▶ Short exercise 1: Print the passage of the restaurant review from "Samuele and Fabio" up to and including "to his eye.", word for word.

▶ Text passage:

=-=-=-=-=

Vinci’s Enoteca Borgo Allegro Restaurant Review – Fine Fare Made with Good Cheer

Co-owners Samuele (left) and Fabio (right)

 

Either Samuele or Fabio will likely greet you as you arrive, and steer you to one or another table in their cheerful Enoteca-Restaurant decorated with paintings by Samuele’s mother, a painting and sculpture teacher.  

 

 

Samuele and Fabio are close friends, like brothers, and both chefs in the Borgo Allegro kitchen, a restaurant they founded together in 2002, after developing a close bond in prior restaurants where they worked.

 

 

Immediately you feel the cheerful surrounds, and then Samuele shows you the menu with a mischievous glint to his eye. 

 

 

Of course you can’t read it because it is written backwards and only viewable in a mirror, in dedication to the writing habits of the town’s most famous citizen, Leonardo da Vinci.  As the courses come, you too may find yourself checking if Samuele or Fabio are skipping to the table. 

 

 

They are having so much fun, how could you not?

=-=-=-=-=

▶ Input data:
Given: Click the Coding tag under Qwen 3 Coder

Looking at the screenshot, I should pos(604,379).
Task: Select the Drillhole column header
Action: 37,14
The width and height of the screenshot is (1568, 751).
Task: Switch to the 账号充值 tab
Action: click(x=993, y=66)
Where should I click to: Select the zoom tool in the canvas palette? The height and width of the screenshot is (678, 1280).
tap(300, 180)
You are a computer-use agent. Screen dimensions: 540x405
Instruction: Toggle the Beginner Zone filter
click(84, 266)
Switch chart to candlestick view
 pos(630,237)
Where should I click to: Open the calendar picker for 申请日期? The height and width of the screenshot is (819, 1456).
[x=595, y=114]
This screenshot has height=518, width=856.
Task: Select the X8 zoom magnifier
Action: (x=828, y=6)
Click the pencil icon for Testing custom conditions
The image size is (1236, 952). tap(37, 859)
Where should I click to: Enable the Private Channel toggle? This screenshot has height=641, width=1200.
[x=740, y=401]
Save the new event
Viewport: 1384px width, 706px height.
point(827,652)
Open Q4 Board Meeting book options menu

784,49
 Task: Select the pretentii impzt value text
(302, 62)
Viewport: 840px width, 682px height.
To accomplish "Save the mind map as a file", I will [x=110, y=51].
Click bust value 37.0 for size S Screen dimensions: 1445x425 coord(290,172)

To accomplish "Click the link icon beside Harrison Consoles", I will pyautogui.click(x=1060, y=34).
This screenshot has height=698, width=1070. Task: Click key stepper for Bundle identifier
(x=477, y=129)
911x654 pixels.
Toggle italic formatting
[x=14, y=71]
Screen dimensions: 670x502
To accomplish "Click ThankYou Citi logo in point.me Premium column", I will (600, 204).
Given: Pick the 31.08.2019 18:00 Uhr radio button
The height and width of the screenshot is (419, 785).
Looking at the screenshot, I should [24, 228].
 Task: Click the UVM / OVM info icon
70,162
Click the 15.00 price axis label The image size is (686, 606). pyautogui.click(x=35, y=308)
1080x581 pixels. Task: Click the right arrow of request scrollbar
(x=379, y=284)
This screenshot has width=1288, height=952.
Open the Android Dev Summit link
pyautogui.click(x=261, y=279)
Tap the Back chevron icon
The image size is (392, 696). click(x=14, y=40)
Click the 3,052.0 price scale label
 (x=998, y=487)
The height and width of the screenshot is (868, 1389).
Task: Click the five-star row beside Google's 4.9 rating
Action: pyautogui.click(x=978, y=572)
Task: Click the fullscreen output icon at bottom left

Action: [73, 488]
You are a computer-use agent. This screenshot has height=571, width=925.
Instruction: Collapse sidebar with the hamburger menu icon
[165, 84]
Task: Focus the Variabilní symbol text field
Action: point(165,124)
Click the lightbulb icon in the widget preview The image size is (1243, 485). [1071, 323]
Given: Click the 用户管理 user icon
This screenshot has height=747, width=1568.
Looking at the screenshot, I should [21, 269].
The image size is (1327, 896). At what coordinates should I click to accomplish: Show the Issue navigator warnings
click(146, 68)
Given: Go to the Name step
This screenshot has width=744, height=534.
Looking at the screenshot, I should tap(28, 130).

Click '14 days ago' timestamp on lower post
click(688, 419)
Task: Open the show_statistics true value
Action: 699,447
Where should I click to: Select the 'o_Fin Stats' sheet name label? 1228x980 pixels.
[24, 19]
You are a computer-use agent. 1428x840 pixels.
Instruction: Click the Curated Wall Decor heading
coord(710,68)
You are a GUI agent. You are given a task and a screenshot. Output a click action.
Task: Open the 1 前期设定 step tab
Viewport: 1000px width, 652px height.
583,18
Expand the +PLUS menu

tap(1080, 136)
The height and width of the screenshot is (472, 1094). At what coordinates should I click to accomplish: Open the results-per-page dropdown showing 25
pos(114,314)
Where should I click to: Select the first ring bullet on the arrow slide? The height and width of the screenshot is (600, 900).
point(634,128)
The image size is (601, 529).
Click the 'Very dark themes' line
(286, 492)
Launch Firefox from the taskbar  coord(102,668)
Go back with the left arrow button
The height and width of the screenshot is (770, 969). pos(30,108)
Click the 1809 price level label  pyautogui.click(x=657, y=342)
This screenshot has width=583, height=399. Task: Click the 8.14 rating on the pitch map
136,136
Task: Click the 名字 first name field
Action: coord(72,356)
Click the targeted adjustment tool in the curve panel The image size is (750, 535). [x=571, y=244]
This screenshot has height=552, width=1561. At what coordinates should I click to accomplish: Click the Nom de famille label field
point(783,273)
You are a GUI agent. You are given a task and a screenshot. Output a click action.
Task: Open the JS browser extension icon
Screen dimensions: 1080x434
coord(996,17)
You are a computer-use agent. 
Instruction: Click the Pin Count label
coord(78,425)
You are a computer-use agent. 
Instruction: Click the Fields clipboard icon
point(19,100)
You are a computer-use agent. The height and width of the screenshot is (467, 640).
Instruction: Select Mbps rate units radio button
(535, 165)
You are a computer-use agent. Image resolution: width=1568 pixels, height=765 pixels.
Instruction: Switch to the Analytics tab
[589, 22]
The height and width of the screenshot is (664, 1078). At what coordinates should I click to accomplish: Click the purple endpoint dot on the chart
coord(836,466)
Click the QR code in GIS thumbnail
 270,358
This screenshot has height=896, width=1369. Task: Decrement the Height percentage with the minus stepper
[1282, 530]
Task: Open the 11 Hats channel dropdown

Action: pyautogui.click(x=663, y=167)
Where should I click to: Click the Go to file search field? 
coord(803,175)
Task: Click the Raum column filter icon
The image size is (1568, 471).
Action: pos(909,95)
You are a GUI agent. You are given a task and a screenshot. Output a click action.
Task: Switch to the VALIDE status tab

=-=-=-=-=

▶ Short exercise 2: Arrange the rows from the line with "Click the 15.00" up to and including the line with "Action: pyautogui.click(x=978, y=572)" as a JSON list of strings, one string per line, leaving out blank lines. Include only those lines.

▶ Correct response 1:
Samuele and Fabio are close friends, like brothers, and both chefs in the Borgo Allegro kitchen, a restaurant they founded together in 2002, after developing a close bond in prior restaurants where they worked.

 

 

Immediately you feel the cheerful surrounds, and then Samuele shows you the menu with a mischievous glint to his eye.

▶ Correct response 2:
[
  "Click the 15.00 price axis label The image size is (686, 606). pyautogui.click(x=35, y=308)",
  "1080x581 pixels. Task: Click the right arrow of request scrollbar",
  "(x=379, y=284)",
  "This screenshot has width=1288, height=952.",
  "Open the Android Dev Summit link",
  "pyautogui.click(x=261, y=279)",
  "Tap the Back chevron icon",
  "The image size is (392, 696). click(x=14, y=40)",
  "Click the 3,052.0 price scale label",
  " (x=998, y=487)",
  "The height and width of the screenshot is (868, 1389).",
  "Task: Click the five-star row beside Google's 4.9 rating",
  "Action: pyautogui.click(x=978, y=572)"
]